En Angleterre et en Belgique, ce sont les associations politiques de chaque parti qui préparent les campagnes électorales avec ordre et méthode. Rien de tel en France. Ce n’est plus, chez nous, l’association qui choisit le candidat, c’est le candidat qui choisit l’association à laquelle il désire se rattacher et, très souvent, il aime mieux ne se rattacher à aucune, afin de pouvoir évoluer à son aise dans son collège électoral, capter des suffrages dans tous les groupes et préparer les coalitions qui assureront son triomphe. S’il rédige une profession de foi et s’il fait des déclarations publiques, il sait, par expérience, que cette méthode de propagande est insuffisante pour lui assurer la majorité. Aussi s’efforce-t-il de conquérir cette majorité par d’autres moyens ; il fait des visites nombreuses aux électeurs, distribue des poignées de main, multiplie les promesses ; s’il est candidat officiel, il oblige les fonctionnaires de tous ordres à devenir ses agens électoraux ; il proclame cyniquement qu’il est seul capable, par son influence sur les ministres et sur les préfets, de faire régler les affaires communales et départementales dans l’intérêt de ses électeurs et de faire accorder à ses partisans toutes les faveurs dont le gouvernement peut encore disposer, sous un régime qui se dit démocratique.
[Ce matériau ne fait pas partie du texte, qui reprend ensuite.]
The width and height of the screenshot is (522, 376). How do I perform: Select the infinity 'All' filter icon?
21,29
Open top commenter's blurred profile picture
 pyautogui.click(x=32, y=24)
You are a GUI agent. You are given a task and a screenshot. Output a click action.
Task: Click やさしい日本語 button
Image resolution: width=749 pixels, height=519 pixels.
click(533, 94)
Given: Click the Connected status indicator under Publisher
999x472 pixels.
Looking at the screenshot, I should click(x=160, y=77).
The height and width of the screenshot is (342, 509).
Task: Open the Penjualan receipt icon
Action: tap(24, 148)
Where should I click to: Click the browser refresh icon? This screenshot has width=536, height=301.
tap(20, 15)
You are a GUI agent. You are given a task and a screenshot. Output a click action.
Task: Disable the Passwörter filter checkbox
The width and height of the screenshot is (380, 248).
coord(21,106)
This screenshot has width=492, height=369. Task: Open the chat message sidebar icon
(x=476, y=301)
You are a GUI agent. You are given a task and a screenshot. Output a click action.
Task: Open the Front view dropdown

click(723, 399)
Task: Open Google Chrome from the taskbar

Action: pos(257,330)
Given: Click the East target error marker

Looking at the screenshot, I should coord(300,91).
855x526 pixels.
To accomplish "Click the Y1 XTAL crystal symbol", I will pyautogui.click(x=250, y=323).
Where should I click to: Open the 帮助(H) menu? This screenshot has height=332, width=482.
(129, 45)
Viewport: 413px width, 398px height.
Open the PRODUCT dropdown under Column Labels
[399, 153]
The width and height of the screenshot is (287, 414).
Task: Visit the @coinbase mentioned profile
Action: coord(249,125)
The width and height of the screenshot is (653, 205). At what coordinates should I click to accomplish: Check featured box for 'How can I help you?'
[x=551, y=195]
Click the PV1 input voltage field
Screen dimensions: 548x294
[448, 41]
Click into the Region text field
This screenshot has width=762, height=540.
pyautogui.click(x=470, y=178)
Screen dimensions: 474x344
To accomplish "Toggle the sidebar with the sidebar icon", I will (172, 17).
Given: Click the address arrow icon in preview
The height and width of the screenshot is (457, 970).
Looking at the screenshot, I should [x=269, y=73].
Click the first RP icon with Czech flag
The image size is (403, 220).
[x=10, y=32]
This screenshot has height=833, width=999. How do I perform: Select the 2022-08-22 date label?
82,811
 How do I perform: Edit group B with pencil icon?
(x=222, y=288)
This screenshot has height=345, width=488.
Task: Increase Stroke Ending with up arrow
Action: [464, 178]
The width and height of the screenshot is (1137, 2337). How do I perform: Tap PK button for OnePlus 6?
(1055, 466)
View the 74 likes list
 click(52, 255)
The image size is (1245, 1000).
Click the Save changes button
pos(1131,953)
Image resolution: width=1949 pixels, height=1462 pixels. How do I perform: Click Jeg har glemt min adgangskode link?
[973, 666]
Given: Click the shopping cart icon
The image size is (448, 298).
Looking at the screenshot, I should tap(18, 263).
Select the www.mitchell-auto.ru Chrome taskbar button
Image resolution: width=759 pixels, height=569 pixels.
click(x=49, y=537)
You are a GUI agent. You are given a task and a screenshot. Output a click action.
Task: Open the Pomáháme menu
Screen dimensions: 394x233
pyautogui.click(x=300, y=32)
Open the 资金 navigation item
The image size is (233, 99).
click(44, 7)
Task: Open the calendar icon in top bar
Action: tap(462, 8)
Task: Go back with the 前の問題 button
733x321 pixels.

De tous les moyens de persuasion, ce dernier est malheureusement le plus efficace. Dans un pays qui compte plus d’un million de fonctionnaires et où chaque citoyen a si souvent besoin de recourir à leurs office s ; où les municipalités sont restées sous la tutelle étroite du préfet ; où l’administration est devenue le plus arbitraire des pouvoirs personnels ; où le suffrage universel a été domestiqué, circonvenu et corrompu de longue main, comment s’étonner des abus du parti au pouvoir ? Nos mœurs électorales s’altèrent de plus en plus ; l’intérêt général est de plus en plus sacrifié aux intérêts particuliers. C’est en vain que le pays s’est prononcé, il y a quatre ans, pour un régime électoral de justice et de vérité, pour l’assainissement des « mares stagnantes : » le scrutin d’arrondissement a continué son œuvre ; le fléau de la corruption n’a fait que s’aggraver.